TASK TO CARRY OUT - Word for word, restate the lines of the data from the first through the one containing "The image size is (2560, 1333).", and nothing else.

(Stored dataset items)
---+---
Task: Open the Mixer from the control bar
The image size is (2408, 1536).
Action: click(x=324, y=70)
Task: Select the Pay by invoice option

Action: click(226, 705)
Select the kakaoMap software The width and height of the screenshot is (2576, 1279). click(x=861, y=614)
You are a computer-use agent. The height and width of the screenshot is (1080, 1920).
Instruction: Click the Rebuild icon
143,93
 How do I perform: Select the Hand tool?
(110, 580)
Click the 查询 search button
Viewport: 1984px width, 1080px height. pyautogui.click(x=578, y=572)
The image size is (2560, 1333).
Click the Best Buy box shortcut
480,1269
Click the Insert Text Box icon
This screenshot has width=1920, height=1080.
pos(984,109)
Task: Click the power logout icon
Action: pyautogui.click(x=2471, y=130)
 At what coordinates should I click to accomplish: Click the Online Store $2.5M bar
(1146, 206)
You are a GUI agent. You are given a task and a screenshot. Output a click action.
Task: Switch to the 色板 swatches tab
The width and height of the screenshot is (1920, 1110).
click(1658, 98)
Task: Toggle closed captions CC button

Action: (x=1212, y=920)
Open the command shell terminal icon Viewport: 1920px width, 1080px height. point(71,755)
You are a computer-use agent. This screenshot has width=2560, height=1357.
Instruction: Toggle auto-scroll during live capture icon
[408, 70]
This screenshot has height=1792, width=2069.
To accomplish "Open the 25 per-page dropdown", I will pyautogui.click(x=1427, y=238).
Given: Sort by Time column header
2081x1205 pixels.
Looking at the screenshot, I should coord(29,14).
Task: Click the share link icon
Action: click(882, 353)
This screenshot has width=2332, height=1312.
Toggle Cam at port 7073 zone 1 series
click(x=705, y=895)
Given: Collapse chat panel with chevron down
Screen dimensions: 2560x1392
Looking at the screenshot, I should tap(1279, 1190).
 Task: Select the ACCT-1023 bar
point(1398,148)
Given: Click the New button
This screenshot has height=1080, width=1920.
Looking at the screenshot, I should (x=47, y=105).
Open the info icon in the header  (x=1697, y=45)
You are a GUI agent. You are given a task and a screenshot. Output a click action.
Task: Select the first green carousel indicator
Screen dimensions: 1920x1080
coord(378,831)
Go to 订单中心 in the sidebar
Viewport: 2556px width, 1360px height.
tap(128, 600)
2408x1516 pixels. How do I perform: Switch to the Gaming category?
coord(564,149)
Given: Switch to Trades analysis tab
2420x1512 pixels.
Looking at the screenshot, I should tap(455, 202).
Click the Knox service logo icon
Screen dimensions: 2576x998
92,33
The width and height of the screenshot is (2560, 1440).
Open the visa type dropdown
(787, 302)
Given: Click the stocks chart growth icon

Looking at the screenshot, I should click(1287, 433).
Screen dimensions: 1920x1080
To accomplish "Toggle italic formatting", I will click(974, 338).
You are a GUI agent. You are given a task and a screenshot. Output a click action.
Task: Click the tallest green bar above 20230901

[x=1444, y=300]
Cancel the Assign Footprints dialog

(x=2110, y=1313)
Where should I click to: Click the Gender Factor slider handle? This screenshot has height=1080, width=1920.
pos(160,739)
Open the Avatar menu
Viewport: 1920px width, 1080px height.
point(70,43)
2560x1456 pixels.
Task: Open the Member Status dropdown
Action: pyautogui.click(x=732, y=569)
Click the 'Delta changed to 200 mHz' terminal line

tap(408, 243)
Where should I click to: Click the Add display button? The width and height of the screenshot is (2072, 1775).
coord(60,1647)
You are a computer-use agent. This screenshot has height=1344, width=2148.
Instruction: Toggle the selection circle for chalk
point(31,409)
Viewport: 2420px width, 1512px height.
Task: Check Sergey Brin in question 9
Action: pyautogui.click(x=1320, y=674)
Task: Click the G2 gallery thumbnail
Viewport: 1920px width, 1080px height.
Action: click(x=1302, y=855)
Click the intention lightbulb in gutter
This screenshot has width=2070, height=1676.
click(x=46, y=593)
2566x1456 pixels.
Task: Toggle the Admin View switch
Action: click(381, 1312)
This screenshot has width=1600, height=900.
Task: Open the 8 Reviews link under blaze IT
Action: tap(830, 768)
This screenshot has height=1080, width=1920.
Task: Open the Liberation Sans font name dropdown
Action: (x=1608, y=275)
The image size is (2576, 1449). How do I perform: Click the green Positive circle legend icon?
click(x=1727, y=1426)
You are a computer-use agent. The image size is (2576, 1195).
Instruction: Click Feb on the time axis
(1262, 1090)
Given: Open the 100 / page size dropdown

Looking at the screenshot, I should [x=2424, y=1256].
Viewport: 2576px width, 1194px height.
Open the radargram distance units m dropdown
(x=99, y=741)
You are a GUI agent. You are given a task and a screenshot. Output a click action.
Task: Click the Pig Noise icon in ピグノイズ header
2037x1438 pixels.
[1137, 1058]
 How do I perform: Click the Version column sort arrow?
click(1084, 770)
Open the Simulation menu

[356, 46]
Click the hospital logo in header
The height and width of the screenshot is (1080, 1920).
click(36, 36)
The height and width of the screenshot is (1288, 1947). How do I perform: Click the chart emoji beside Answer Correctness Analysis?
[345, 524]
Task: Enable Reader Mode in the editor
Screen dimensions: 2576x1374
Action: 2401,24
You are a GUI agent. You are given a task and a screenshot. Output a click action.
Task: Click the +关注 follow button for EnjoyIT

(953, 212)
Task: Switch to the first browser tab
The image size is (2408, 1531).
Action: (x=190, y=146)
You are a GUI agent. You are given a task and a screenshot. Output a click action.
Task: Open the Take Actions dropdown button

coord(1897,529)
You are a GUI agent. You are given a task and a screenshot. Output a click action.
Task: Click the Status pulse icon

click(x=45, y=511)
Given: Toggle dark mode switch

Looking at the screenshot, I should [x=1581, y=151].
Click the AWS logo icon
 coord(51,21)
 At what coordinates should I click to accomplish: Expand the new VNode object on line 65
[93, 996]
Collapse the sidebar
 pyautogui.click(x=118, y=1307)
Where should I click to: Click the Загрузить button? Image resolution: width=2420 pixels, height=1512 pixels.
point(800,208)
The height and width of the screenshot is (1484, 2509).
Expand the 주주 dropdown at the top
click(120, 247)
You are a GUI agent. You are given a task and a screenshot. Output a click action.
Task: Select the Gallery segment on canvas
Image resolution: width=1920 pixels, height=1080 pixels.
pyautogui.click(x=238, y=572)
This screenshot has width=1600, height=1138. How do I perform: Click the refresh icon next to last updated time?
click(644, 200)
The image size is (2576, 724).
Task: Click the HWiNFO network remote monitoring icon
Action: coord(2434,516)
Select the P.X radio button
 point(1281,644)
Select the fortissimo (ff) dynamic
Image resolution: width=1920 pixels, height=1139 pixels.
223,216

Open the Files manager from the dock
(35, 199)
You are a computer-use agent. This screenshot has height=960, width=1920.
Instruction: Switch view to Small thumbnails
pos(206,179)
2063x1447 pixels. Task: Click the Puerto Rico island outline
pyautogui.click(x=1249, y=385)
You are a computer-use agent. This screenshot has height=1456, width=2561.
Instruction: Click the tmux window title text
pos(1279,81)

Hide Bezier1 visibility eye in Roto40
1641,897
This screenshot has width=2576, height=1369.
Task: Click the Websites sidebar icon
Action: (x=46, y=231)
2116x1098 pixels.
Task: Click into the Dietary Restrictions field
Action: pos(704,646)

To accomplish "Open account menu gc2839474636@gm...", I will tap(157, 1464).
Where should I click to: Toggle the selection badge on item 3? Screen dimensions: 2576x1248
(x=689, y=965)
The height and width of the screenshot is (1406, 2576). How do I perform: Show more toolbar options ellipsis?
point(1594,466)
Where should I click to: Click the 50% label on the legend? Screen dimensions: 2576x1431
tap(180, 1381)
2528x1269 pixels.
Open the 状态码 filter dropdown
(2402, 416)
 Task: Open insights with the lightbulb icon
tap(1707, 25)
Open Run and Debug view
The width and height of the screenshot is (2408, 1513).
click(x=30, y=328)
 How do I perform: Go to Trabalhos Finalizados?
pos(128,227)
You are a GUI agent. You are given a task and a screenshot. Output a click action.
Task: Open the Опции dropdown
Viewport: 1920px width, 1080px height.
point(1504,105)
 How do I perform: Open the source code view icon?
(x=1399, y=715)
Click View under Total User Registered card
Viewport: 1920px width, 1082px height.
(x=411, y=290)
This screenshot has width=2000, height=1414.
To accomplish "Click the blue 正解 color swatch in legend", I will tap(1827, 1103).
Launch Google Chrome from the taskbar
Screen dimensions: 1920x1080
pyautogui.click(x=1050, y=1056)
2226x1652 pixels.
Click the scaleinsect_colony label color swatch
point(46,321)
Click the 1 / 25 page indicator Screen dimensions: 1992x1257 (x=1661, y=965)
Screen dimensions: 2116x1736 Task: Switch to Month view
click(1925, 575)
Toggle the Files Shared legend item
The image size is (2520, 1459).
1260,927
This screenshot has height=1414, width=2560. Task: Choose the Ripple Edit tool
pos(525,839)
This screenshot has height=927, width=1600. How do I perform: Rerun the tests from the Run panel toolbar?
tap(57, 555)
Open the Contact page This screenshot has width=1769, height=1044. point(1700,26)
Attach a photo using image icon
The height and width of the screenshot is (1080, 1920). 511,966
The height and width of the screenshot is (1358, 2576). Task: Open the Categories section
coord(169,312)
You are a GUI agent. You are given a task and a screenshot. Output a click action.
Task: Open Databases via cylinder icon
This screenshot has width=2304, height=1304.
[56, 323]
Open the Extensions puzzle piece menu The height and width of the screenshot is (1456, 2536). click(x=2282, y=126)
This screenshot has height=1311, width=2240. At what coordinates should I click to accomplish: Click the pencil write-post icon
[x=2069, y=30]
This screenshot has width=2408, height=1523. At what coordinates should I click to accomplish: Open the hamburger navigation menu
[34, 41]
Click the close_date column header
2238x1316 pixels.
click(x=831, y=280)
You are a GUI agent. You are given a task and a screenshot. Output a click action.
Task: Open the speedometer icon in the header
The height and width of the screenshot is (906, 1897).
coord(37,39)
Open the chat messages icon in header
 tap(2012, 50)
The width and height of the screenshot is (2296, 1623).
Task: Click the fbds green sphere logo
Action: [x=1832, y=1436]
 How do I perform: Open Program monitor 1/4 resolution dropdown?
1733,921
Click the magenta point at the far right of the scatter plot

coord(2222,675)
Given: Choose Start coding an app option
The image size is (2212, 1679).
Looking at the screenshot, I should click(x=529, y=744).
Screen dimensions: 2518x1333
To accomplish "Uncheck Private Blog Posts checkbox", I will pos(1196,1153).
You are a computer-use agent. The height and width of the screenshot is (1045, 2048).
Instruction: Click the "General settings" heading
---+---
EXPECTED ANSWER -
Task: Open the Mixer from the control bar
The image size is (2408, 1536).
Action: click(x=324, y=70)
Task: Select the Pay by invoice option

Action: click(226, 705)
Select the kakaoMap software The width and height of the screenshot is (2576, 1279). click(x=861, y=614)
You are a computer-use agent. The height and width of the screenshot is (1080, 1920).
Instruction: Click the Rebuild icon
143,93
 How do I perform: Select the Hand tool?
(110, 580)
Click the 查询 search button
Viewport: 1984px width, 1080px height. pyautogui.click(x=578, y=572)
The image size is (2560, 1333).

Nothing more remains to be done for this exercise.